**Collected data**
[Start of section]
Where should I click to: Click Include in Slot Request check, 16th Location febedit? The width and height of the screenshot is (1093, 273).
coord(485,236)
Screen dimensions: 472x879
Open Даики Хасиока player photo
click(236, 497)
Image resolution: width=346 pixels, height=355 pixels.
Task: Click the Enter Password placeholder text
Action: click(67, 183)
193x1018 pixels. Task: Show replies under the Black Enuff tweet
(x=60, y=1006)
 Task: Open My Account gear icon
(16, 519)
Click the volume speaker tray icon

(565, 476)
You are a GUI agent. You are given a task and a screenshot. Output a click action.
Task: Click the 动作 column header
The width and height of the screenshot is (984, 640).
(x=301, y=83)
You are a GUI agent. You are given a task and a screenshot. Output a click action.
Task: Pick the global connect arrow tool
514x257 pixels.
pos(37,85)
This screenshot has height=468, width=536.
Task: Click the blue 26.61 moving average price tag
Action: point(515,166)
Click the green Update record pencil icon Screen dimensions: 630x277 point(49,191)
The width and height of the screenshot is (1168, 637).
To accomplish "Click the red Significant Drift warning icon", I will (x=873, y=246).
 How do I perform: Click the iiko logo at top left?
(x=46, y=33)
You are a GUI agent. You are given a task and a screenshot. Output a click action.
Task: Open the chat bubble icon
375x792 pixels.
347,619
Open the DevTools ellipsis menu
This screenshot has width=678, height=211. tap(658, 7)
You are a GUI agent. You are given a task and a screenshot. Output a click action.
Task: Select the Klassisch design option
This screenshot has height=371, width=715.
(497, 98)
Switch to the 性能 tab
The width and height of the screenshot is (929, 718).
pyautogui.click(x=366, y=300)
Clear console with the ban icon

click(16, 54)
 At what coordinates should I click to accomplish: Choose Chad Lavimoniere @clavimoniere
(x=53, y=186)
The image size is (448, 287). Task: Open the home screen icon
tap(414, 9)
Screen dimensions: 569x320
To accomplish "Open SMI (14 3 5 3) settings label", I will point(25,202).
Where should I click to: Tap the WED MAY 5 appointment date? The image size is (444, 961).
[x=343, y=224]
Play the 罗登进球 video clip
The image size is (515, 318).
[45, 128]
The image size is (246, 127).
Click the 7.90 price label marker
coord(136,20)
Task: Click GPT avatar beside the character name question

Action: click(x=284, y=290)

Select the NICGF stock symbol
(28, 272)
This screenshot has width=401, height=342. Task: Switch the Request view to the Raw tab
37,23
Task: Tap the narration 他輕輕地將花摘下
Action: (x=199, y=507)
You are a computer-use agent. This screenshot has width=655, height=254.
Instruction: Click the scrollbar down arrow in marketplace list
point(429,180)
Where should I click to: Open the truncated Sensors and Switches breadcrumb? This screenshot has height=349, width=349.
[End of section]
Each entry needs to be copied out exactly.

Where should I click to: Click Include in Slot Request check, 16th Location febedit? The width and height of the screenshot is (1093, 273).
coord(485,236)
Screen dimensions: 472x879
Open Даики Хасиока player photo
click(236, 497)
Image resolution: width=346 pixels, height=355 pixels.
Task: Click the Enter Password placeholder text
Action: click(67, 183)
193x1018 pixels. Task: Show replies under the Black Enuff tweet
(x=60, y=1006)
 Task: Open My Account gear icon
(16, 519)
Click the volume speaker tray icon

(565, 476)
You are a GUI agent. You are given a task and a screenshot. Output a click action.
Task: Click the 动作 column header
The width and height of the screenshot is (984, 640).
(x=301, y=83)
You are a GUI agent. You are given a task and a screenshot. Output a click action.
Task: Pick the global connect arrow tool
514x257 pixels.
pos(37,85)
This screenshot has height=468, width=536.
Task: Click the blue 26.61 moving average price tag
Action: point(515,166)
Click the green Update record pencil icon Screen dimensions: 630x277 point(49,191)
The width and height of the screenshot is (1168, 637).
To accomplish "Click the red Significant Drift warning icon", I will (x=873, y=246).
 How do I perform: Click the iiko logo at top left?
(x=46, y=33)
You are a GUI agent. You are given a task and a screenshot. Output a click action.
Task: Open the chat bubble icon
375x792 pixels.
347,619
Open the DevTools ellipsis menu
This screenshot has width=678, height=211. tap(658, 7)
You are a GUI agent. You are given a task and a screenshot. Output a click action.
Task: Select the Klassisch design option
This screenshot has height=371, width=715.
(497, 98)
Switch to the 性能 tab
The width and height of the screenshot is (929, 718).
pyautogui.click(x=366, y=300)
Clear console with the ban icon

click(16, 54)
 At what coordinates should I click to accomplish: Choose Chad Lavimoniere @clavimoniere
(x=53, y=186)
The image size is (448, 287). Task: Open the home screen icon
tap(414, 9)
Screen dimensions: 569x320
To accomplish "Open SMI (14 3 5 3) settings label", I will point(25,202).
Where should I click to: Tap the WED MAY 5 appointment date? The image size is (444, 961).
[x=343, y=224]
Play the 罗登进球 video clip
The image size is (515, 318).
[45, 128]
The image size is (246, 127).
Click the 7.90 price label marker
coord(136,20)
Task: Click GPT avatar beside the character name question

Action: click(x=284, y=290)

Select the NICGF stock symbol
(28, 272)
This screenshot has width=401, height=342. Task: Switch the Request view to the Raw tab
37,23
Task: Tap the narration 他輕輕地將花摘下
Action: (x=199, y=507)
You are a computer-use agent. This screenshot has width=655, height=254.
Instruction: Click the scrollbar down arrow in marketplace list
point(429,180)
Where should I click to: Open the truncated Sensors and Switches breadcrumb? This screenshot has height=349, width=349.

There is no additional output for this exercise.